Beagle Detector: Fine-tune Faster-RCNN¶
In this post, we'll see how to create a Beagle Detector using Faster-RCNN. Faster-RCNN is the state-of-the-art object detection model in terms of detection accuracy.
The beagle dataset we are using today is the same as the previous post. This dataset is originally created and prepared for instance segmentation tasks by meself. But it has all the necessary information in the annotations file for creating an object detector. So, we will stick to this dataset. The only thing that matters is how you should parse the annotations which I will show you soon. Let's get started.
Understanding the Data¶
The dataset I prepared contains a total number of 100 beagle images which I scraped from Google Image. 75 of them are used for training and 25 of them are used for validation. The dataset was annotated using VGG Image Annotator (VIA), and it labels all the images and exports it to a single JSON file.
Because the dataset is originally created for instance segmentation task, the JSON file contains the whole mask information (polygon points) rather than bounding boxes as shown below. So need to parse the polygon points to obtain corresponding bounding boxes.
Load the Data
Use the following code to download the dataset.
!git clone https://github.com/haochen23/fine-tune-MaskRcnn.git
!cp -r fine-tune-MaskRcnn/beagle/ ./beagle/
The dataset is structured as follows:
beagle/
train/
00000000.jpg
00000002.jpg
00000005.jpg
...
via_region_data.json
val/
00000168.jpg
00000170.jpg
00000176.jpg
...
via_region_data.json
The via_region_data.json
contains the annotation data for train/
or val/
.
Define a Dataset Class to Parse the Data¶
All the mask polygon points data are store in the "region" field. So we can get bounding box information by picking up xmin, xmax, ymin, ymax
as in the code.
import os
import numpy as np
import torch
import torch.utils.data
from PIL import Image
import json
class BeagleDataset(torch.utils.data.Dataset):
def __init__(self, data_dir, transforms=None):
self.data_dir = data_dir
self.transforms = transforms
# load the annotations file, it also contain information of image names
# load annotations
annotations1 = json.load(open(os.path.join(data_dir, "via_region_data.json")))
self.annotations = list(annotations1.values()) # don't need the dict keys
def __getitem__(self, idx):
# get the image path from the annoations data
img_name = self.annotations[idx]["filename"]
img_path = os.path.join(self.data_dir, img_name)
img = Image.open(img_path).convert("RGB")
# first id is the background, objects count from 1
obj_ids = np.array(range(len(self.annotations[idx]["regions"]))) +1
# get bounding box coordinates for each object
num_objs = len(obj_ids)
boxes = []
for i in range(num_objs):
xmin = np.min(self.annotations[idx]["regions"][i]["shape_attributes"]["all_points_x"])
xmax = np.max(self.annotations[idx]["regions"][i]["shape_attributes"]["all_points_x"])
ymin = np.min(self.annotations[idx]["regions"][i]["shape_attributes"]["all_points_y"])
ymax = np.max(self.annotations[idx]["regions"][i]["shape_attributes"]["all_points_y"])
boxes.append([xmin, ymin, xmax, ymax])

Work request 1 =>
Using the beagle detector post, decide whether each statement agrees with it, answering yes or no and quoting the words that settle it: (a) The dataset holds 100 images, 75 of which are for training. (b) The JSON file stores bounding boxes for each beagle. (c) The dataset was annotated with LabelImg.

Entries shown =>
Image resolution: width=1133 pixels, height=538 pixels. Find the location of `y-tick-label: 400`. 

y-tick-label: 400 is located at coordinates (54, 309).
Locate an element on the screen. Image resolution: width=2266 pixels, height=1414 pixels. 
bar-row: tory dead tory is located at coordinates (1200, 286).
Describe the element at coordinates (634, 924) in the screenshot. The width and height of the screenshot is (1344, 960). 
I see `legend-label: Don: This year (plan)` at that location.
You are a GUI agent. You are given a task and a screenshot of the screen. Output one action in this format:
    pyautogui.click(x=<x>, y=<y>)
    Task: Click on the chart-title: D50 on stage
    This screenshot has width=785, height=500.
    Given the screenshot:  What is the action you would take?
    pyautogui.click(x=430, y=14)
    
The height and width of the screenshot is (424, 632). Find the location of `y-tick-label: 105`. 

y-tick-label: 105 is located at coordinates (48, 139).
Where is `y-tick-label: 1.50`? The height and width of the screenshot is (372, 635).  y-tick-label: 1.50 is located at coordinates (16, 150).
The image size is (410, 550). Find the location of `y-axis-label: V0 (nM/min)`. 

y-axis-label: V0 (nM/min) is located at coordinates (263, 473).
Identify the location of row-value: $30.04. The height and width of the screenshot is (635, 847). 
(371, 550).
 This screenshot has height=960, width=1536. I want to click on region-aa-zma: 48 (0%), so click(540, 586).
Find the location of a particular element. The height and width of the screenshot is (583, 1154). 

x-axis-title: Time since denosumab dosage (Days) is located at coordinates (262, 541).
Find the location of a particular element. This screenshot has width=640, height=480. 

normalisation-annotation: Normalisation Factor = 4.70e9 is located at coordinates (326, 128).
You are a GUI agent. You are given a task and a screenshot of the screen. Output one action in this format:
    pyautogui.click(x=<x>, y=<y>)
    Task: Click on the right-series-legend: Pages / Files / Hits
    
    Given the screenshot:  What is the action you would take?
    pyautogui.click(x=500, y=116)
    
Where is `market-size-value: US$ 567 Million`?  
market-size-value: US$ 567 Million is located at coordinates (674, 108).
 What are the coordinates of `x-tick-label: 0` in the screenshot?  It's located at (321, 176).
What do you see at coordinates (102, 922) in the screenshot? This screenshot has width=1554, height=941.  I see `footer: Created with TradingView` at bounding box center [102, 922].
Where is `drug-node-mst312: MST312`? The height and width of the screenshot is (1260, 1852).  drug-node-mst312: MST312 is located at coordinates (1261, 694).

Work request 2 =>
Echo the rows from their first line through the line containing "bar-row: tory dead", both ends included, with no changes.

Answer space 1 =>
(a) Yes: "The dataset I prepared contains a total number of 100 beagle images" and "75 of them are used for training and 25 of them are used for validation."
(b) No: "the JSON file contains the whole mask information (polygon points) rather than bounding boxes"
(c) No: "The dataset was annotated using VGG Image Annotator (VIA)"

Answer space 2 =>
Image resolution: width=1133 pixels, height=538 pixels. Find the location of `y-tick-label: 400`. 

y-tick-label: 400 is located at coordinates (54, 309).
Locate an element on the screen. Image resolution: width=2266 pixels, height=1414 pixels. 
bar-row: tory dead tory is located at coordinates (1200, 286).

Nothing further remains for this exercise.